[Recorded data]
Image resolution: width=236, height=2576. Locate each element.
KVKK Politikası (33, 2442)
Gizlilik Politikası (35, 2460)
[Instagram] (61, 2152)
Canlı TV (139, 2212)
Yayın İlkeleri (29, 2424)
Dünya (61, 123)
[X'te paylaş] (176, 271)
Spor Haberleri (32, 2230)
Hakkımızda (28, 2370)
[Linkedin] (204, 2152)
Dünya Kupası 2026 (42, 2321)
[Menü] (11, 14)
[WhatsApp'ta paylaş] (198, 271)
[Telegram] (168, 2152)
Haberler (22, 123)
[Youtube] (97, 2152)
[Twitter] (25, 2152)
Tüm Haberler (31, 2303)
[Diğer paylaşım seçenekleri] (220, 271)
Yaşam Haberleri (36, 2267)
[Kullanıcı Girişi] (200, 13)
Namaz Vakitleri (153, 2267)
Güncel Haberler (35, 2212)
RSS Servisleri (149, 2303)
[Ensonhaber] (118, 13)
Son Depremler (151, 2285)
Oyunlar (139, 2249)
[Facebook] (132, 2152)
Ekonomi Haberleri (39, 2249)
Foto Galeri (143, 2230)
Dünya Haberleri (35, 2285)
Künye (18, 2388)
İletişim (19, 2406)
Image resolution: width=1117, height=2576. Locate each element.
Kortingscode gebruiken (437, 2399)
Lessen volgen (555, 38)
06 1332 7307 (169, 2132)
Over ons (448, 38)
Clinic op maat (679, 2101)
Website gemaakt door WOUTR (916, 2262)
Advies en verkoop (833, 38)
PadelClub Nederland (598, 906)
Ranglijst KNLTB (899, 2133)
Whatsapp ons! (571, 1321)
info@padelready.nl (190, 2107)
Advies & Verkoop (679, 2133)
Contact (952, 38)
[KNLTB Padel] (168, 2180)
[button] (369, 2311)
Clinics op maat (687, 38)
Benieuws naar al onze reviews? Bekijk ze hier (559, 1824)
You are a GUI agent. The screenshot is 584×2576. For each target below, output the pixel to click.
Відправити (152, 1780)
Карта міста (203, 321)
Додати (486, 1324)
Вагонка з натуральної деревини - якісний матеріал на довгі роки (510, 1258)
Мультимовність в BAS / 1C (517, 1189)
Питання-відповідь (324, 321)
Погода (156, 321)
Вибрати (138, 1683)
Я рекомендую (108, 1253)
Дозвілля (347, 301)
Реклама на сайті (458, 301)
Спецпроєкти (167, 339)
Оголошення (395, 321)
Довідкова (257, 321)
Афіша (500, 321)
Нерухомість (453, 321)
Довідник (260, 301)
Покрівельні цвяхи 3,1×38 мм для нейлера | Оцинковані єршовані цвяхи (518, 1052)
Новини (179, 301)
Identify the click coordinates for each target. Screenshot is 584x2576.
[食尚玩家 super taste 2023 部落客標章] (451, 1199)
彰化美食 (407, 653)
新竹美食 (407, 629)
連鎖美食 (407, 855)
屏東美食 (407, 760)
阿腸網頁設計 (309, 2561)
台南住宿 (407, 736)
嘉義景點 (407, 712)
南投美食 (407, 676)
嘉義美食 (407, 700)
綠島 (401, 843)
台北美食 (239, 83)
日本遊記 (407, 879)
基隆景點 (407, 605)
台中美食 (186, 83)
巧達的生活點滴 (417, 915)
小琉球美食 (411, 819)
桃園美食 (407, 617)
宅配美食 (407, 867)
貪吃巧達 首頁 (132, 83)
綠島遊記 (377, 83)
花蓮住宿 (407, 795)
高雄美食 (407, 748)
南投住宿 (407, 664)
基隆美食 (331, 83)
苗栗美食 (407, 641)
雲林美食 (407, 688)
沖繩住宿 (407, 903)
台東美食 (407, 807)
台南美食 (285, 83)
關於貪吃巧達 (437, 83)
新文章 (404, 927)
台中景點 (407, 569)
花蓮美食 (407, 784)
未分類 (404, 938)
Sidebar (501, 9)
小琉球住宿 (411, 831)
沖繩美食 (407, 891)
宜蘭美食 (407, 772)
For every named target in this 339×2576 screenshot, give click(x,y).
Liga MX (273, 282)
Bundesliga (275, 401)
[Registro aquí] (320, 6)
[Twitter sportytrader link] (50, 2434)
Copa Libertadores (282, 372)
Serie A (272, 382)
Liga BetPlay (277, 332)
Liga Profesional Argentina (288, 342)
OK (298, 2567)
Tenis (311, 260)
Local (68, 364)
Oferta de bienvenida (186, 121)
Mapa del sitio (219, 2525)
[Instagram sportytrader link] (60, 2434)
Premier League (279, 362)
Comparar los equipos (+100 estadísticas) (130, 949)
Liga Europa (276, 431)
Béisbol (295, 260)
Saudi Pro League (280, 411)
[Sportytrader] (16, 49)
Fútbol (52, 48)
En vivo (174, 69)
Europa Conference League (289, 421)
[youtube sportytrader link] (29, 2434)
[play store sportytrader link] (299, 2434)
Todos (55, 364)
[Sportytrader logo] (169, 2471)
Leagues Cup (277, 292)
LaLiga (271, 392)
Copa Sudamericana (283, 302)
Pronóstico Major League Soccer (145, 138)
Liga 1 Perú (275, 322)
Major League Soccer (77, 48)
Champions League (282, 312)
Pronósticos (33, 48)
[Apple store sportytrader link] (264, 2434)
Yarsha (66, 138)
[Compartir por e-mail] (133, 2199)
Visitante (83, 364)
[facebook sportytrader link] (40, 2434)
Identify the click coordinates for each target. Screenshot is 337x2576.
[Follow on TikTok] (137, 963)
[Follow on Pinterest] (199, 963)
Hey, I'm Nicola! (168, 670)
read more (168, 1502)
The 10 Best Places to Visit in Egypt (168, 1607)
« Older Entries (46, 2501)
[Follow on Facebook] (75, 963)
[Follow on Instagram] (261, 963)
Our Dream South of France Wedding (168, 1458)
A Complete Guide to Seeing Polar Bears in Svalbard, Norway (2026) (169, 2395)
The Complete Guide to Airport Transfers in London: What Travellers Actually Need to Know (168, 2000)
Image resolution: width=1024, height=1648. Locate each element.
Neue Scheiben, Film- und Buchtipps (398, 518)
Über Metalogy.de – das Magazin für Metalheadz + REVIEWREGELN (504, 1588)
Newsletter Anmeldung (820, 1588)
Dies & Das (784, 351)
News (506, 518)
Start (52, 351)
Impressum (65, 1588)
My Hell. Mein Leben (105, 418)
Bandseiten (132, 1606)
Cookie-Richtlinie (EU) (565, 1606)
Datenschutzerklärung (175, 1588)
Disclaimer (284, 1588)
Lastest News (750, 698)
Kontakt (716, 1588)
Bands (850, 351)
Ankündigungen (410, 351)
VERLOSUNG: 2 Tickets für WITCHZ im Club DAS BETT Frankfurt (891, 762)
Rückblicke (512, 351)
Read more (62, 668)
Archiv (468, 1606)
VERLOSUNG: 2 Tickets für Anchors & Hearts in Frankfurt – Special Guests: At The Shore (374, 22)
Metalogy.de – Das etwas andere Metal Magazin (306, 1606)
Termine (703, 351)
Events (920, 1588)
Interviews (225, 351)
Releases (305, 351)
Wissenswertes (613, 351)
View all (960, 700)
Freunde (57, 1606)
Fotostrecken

*Work instruction*. Restate word for word only the lines above from the line containing "花蓮住宿 (407, 795)" to the line containing "Saudi Pro League (280, 411)", both of them included.

*Exercise answer*.
花蓮住宿 (407, 795)
高雄美食 (407, 748)
南投住宿 (407, 664)
基隆美食 (331, 83)
苗栗美食 (407, 641)
雲林美食 (407, 688)
沖繩住宿 (407, 903)
台東美食 (407, 807)
台南美食 (285, 83)
關於貪吃巧達 (437, 83)
新文章 (404, 927)
台中景點 (407, 569)
花蓮美食 (407, 784)
未分類 (404, 938)
Sidebar (501, 9)
小琉球住宿 (411, 831)
沖繩美食 (407, 891)
宜蘭美食 (407, 772)
For every named target in this 339×2576 screenshot, give click(x,y).
Liga MX (273, 282)
Bundesliga (275, 401)
[Registro aquí] (320, 6)
[Twitter sportytrader link] (50, 2434)
Copa Libertadores (282, 372)
Serie A (272, 382)
Liga BetPlay (277, 332)
Liga Profesional Argentina (288, 342)
OK (298, 2567)
Tenis (311, 260)
Local (68, 364)
Oferta de bienvenida (186, 121)
Mapa del sitio (219, 2525)
[Instagram sportytrader link] (60, 2434)
Premier League (279, 362)
Comparar los equipos (+100 estadísticas) (130, 949)
Liga Europa (276, 431)
Béisbol (295, 260)
Saudi Pro League (280, 411)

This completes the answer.